§ WHAT IS EXPECTED: In the post below, roughly how many hours a night does the daughter sleep now?

§ PROVIDED PASSAGE:
>>>
I must say… the excitement is overwhelming. The joy of that what was growing in my belly was delivered healthy and happy is overwhelming. And the joy of being able to get back to the old is a wonderful treat. As stated in a previous post, I had a love/hate relationship with pregnancy. Still do, might always. That being said, the little munchkin is well worth the internal struggle.
I recently went to the doc and the doc indicated that I am able to get back to all my old routines. I was able to eat what I wanted as of July 1st and have indulged in all my favorite cheeses – blue, feta, goat… MMMM, YUMMY. I was able to drink what I wanted the moment I stopped breast feeding – wheat beer, a glass of wine with dinner, a cocktail out with friends. And finally, I am now able to workout. I am able to get back into the swing of things. I was walking here and there, but it is HOT here and outdoor activities should be limited to the pool, which I was not yet allowed to enter. I am thrilled. I am overjoyed. I am planning in my head and have to decide which workout path to take. I do not have a gym membership, though I love classes such as spinning, yoga & Pilate’s. I have heard that P90X is awesome, but I do not have the discs. I was thinking of looking into a mommies boot camp, however, fitting it into the schedule around two jobs and Avery’s routine seems questionable as there are set times for boot camps. So… I am still pondering. And so excited to get moving…
As for rest and relaxation. I am a lucky mom who has a very peaceful daughter. She takes her daily naps, enjoys her nighttime routine and sleeps roughly 8 hours a night now. I am getting my rest, keeping sane and loving the cuddles from my little baby. Life is good, really good!
<<<
§ DATASET RECORDS:
>>>
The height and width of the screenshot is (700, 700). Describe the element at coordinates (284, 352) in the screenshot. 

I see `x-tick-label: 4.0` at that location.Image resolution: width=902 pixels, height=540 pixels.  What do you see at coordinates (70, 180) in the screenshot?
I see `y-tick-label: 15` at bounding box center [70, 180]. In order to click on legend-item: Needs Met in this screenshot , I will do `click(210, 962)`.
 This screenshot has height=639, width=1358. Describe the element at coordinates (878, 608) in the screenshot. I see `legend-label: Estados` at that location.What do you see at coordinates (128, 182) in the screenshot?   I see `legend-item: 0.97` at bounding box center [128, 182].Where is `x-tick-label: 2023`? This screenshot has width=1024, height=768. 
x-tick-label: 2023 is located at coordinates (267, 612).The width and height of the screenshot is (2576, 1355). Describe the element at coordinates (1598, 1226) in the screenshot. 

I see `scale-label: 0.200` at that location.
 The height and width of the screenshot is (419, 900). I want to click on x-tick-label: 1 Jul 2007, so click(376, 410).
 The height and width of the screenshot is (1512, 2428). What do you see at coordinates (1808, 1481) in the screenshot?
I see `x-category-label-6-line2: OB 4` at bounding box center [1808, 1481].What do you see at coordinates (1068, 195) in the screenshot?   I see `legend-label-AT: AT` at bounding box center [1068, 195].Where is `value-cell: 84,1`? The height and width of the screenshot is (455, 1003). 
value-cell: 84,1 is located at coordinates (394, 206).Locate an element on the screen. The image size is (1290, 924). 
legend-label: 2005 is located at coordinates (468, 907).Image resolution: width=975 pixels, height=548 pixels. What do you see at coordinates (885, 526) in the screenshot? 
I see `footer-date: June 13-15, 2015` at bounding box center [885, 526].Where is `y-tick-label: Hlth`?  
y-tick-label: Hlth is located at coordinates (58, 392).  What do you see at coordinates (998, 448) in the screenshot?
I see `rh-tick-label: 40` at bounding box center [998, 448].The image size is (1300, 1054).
<<<
§ EXPECTED ANSWER: Roughly 8 hours a night.